Provided data ::
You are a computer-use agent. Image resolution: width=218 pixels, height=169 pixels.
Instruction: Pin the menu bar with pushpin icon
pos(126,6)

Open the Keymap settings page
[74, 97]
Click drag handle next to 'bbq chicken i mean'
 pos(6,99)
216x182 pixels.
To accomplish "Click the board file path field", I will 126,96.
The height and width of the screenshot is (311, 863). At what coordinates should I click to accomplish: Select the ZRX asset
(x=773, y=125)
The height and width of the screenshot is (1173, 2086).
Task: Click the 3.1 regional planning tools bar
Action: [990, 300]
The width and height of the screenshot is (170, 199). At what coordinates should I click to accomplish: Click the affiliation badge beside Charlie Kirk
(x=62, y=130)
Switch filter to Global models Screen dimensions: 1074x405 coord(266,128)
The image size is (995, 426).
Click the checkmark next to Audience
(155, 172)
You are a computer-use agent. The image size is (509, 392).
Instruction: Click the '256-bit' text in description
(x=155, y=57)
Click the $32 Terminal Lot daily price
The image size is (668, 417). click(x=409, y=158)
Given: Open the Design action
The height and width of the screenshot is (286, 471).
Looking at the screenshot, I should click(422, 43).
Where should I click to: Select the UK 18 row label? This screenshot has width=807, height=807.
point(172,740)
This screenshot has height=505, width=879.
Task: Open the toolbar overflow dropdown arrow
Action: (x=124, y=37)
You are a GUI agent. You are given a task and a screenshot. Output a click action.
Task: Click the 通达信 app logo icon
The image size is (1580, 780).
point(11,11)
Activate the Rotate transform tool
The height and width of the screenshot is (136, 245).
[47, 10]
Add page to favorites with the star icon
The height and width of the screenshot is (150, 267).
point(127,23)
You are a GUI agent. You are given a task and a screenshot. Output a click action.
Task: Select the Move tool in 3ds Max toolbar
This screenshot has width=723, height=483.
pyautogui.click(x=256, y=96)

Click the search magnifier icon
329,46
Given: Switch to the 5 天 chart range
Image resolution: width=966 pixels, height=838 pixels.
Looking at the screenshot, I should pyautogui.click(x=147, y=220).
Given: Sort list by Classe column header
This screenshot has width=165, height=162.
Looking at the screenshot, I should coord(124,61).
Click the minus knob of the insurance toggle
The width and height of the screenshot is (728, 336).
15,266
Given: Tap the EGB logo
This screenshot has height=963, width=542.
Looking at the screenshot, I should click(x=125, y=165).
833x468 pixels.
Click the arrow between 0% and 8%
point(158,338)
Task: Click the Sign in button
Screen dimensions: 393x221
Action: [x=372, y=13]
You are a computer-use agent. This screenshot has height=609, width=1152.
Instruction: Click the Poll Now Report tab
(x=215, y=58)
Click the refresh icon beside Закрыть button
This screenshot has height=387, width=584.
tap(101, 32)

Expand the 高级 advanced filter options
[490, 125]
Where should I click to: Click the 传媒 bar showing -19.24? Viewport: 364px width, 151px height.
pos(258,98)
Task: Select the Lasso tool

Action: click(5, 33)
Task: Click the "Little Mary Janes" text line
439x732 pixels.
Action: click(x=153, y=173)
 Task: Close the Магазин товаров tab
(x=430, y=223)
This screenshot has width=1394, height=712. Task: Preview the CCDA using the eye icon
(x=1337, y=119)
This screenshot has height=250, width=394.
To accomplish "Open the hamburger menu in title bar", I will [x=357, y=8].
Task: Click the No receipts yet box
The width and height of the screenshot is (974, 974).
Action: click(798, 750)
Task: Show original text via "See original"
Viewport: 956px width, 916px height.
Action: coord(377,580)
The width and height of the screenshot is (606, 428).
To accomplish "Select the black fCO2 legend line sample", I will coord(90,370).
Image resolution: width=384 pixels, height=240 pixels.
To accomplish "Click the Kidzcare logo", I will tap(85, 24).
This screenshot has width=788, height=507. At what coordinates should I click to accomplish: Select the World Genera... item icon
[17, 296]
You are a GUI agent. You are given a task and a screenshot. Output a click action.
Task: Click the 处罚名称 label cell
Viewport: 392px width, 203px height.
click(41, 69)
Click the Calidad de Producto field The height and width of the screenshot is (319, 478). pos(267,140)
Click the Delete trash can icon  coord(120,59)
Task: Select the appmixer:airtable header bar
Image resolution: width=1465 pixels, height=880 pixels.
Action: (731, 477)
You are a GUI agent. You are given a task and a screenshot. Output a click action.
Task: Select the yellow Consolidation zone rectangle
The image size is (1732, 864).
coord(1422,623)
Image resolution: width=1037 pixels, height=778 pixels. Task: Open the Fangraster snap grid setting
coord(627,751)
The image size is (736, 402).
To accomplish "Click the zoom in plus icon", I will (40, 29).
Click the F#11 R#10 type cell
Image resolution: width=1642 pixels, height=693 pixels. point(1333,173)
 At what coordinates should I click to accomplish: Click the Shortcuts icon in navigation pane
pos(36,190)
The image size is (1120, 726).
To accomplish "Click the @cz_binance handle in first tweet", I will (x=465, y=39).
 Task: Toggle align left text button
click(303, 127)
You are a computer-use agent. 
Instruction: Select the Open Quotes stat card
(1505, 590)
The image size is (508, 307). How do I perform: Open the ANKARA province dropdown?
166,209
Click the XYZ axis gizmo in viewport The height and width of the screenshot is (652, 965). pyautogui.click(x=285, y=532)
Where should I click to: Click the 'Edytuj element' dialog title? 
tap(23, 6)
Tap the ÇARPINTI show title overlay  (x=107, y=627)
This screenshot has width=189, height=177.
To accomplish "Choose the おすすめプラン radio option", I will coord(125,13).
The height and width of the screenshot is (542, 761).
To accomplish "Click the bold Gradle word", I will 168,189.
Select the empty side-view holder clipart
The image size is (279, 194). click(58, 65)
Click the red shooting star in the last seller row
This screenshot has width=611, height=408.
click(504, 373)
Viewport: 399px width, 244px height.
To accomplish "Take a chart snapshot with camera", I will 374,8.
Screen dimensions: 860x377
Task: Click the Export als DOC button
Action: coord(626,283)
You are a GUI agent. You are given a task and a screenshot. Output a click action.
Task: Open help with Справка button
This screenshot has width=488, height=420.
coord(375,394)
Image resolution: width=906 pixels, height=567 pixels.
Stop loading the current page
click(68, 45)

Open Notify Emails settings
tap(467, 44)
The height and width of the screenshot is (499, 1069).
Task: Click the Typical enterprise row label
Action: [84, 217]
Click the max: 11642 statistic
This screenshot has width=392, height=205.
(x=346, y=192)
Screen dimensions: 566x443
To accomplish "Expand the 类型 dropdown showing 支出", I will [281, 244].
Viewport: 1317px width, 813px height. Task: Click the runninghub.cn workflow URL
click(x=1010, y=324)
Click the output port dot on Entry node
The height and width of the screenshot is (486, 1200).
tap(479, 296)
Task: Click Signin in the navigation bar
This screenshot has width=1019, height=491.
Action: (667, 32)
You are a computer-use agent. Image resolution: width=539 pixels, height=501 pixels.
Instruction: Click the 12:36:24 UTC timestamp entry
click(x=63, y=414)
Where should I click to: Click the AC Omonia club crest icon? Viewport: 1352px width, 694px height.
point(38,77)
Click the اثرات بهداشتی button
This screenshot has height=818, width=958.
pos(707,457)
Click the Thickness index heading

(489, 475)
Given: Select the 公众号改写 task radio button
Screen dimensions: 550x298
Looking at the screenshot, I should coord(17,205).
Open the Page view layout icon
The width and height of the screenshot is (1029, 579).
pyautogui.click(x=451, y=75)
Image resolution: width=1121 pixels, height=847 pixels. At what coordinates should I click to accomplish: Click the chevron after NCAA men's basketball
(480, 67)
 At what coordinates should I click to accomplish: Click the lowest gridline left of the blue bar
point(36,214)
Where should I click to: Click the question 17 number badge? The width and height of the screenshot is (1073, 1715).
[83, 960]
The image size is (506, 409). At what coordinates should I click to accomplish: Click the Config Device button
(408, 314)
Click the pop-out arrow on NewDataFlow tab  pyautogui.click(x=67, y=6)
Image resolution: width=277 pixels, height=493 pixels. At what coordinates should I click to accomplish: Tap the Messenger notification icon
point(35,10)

Task prompt ::
Look through the data above and return exactly the lines from the one that contains "Viewport: 956px width, 916px height." to the one that contains "The image size is (1120, 726).", inclusive, with nothing else.

Solution to this task ::
Viewport: 956px width, 916px height.
Action: coord(377,580)
The width and height of the screenshot is (606, 428).
To accomplish "Select the black fCO2 legend line sample", I will coord(90,370).
Image resolution: width=384 pixels, height=240 pixels.
To accomplish "Click the Kidzcare logo", I will tap(85, 24).
This screenshot has width=788, height=507. At what coordinates should I click to accomplish: Select the World Genera... item icon
[17, 296]
You are a GUI agent. You are given a task and a screenshot. Output a click action.
Task: Click the 处罚名称 label cell
Viewport: 392px width, 203px height.
click(41, 69)
Click the Calidad de Producto field The height and width of the screenshot is (319, 478). pos(267,140)
Click the Delete trash can icon  coord(120,59)
Task: Select the appmixer:airtable header bar
Image resolution: width=1465 pixels, height=880 pixels.
Action: (731, 477)
You are a GUI agent. You are given a task and a screenshot. Output a click action.
Task: Select the yellow Consolidation zone rectangle
The image size is (1732, 864).
coord(1422,623)
Image resolution: width=1037 pixels, height=778 pixels. Task: Open the Fangraster snap grid setting
coord(627,751)
The image size is (736, 402).
To accomplish "Click the zoom in plus icon", I will (40, 29).
Click the F#11 R#10 type cell
Image resolution: width=1642 pixels, height=693 pixels. point(1333,173)
 At what coordinates should I click to accomplish: Click the Shortcuts icon in navigation pane
pos(36,190)
The image size is (1120, 726).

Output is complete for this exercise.